• Document passage:
— begin —

Contiguity may immediately suspend providing any or all Services to you, and your access to the Contiguity Technology, if:

(a) Contiguity believes it will violate any Law, Product Terms or Governmental Authority requirement;

(b) a Governmental Authority or a Communications / Identity Partner requires or directs Contiguity to do so;

(c) you do not update in a timely manner your implementation of the Services or Contiguity Technology to the latest production version Contiguity recommends or requires;

(d) you do not respond in a timely manner to Contiguity’s request for User Information or do not provide Contiguity adequate time to verify and process updated User Information;

(e) you breach this Agreement or any other agreement between the parties;

(f) you enter an Insolvency Proceeding;

(g) Contiguity believes that you are engaged in a business, trading practice or other activity that presents an unacceptable risk to Contiguity; or

(h) Contiguity believes that your use of the Services (i) is or may be harmful to Contiguity or any third party; (ii) presents an unacceptable level of risk; (iii) increases, or may increase, the rate of fraud that Contiguity observes; (iv) degrades, or may degrade, the security, stability or reliability of the Contiguity services, Contiguity Technology or any third party’s system (e.g., your involvement in a distributed denial of service attack); (v) enables or facilitates, or may enable or facilitate, illegal or prohibited transactions; or (vi) is or may be unlawful.

— end —

• Information shown:
— begin —

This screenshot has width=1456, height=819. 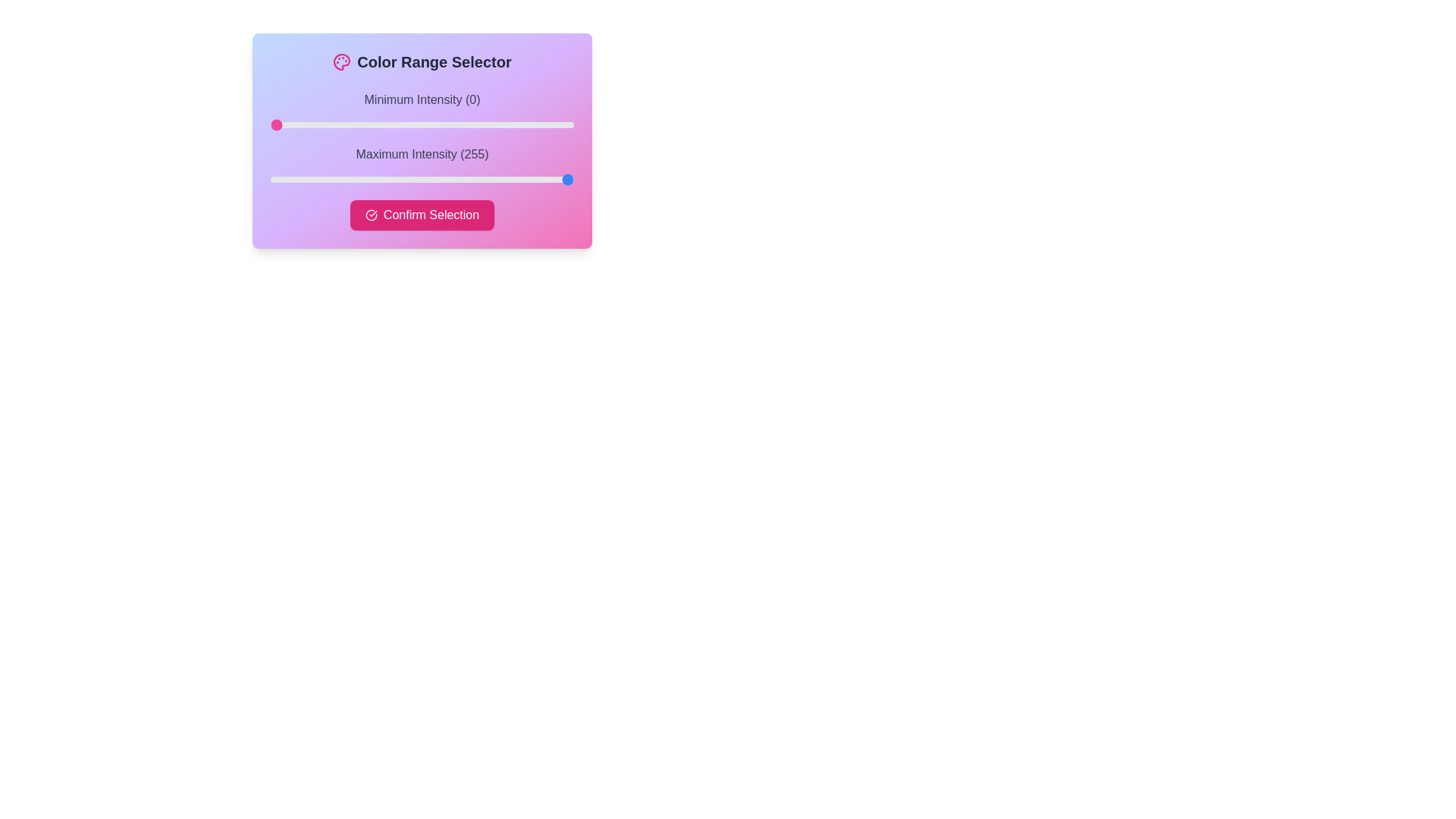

— end —

• Tasks for this exercise:
**1)** Please explain in one to three sentences why the suspension terms allow Contiguity to suspend Services over User Information.
**2)** Continue the suspension terms from where they stop.

• Written answers:
**1)** Contiguity may immediately suspend any or all Services, and your access to the Contiguity Technology, if you do not respond in a timely manner to its request for User Information. It may also do so if you do not give Contiguity adequate time to verify and process updated User Information.

**2)**
5.3 Survival

The following will survive termination of this Agreement:

(a) provisions that by their nature are intended to survive termination (including Sections 4, 4.2, 8.3, 10, 11 and 12 of these General Terms); and

(b) provisions that allocate risk, or limit or exclude a party’s liability, to the extent necessary to ensure that a party’s potential liability for acts and omissions that occur during the Term remains unchanged after this Agreement terminates.

6. Use Rights

6.1 Use of Services

Subject to the terms of this Agreement, Contiguity grants you a worldwide, non-exclusive, non-transferable, non-sublicensable, royalty-free license during the Term to access the Documentation, and access and use the Contiguity Technology, as long as your access and use is (a) solely as necessary to use the Services; (b) solely for your purposes; and (c) in compliance with this Agreement and the Documentation.

6.2 Feedback.

During the Term, you and your Affiliates may provide Feedback to a Contiguity Entity. You grant, on behalf of yourself and your Affiliates, to Contiguity and its Affiliates a perpetual, worldwide, non-exclusive, irrevocable, royalty-free license to exploit that Feedback for any purpose, including developing, improving, manufacturing, promoting, selling and maintaining the Contiguity services. All Feedback is Contiguity’s confidential information.

6.3 Marks Usage.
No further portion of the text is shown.